Balance billing strikes again
August 14, 2016
A couple of articles about balance billing came out last week, including this one published on Slate. The practice refers to how out-of-network physicians are generally entitled to bill patients when their insurance plan does not cover the full amount owed. Years ago, the general sentiment would have been that patients should have been more careful to stay within their plans' network. Over the last few years, however, a number of articles have come out detailing how patients have indeed been checking that their providers are in-network, but being surprised by balance billing when out-of-network providers get involved. For example, if a surgeon encounters a complication and would like to get a consultation or some assistance from an out-of-network provider, who should pay?

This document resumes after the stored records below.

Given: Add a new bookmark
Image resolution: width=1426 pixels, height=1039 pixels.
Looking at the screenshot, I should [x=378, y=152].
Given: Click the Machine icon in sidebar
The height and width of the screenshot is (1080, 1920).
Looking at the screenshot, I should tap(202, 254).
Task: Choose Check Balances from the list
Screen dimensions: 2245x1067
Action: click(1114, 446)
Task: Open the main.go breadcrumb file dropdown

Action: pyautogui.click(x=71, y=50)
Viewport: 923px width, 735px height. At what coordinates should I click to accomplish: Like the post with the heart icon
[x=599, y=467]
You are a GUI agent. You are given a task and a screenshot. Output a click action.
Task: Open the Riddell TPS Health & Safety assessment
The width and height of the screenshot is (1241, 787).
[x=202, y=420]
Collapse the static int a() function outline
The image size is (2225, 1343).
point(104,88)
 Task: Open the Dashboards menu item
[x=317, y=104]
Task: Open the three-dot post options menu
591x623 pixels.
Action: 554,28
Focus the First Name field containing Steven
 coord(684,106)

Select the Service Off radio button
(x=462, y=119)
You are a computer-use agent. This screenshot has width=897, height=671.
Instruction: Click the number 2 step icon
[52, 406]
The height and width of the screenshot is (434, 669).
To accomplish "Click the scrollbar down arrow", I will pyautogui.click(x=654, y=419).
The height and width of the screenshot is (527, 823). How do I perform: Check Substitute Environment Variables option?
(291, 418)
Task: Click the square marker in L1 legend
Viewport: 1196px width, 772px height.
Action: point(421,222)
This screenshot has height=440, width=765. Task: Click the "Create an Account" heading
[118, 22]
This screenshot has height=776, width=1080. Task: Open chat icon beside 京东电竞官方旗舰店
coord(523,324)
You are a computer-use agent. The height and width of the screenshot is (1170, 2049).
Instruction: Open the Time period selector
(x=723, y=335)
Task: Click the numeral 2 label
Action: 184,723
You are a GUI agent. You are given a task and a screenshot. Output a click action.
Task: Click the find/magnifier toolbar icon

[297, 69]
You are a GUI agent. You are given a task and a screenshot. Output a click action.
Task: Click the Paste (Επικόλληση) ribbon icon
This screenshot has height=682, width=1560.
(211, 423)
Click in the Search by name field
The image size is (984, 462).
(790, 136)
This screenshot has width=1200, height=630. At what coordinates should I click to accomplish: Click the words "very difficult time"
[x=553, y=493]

When patients check ahead of time that both the facilities that they are visiting and their providers are both in-network, balance billing is a symptom of a much bigger debate between payers and providers where patients tend to be collateral damage. Payers feel that providers are asking for too much and might not sign on some providers, and providers feel that payers pay too little and don't accept certain plans. Instead of an upfront resolution, the patient is caught in the crossfire. From the patient perspective, the key question seems to revolve around whether a facility should be able to call itself in-network if patients being treated there might be exposed to out-of-network charges. When patients have done the due diligence of figuring out whether both the facility and the provider are in-network, what more can be reasonably expected of them?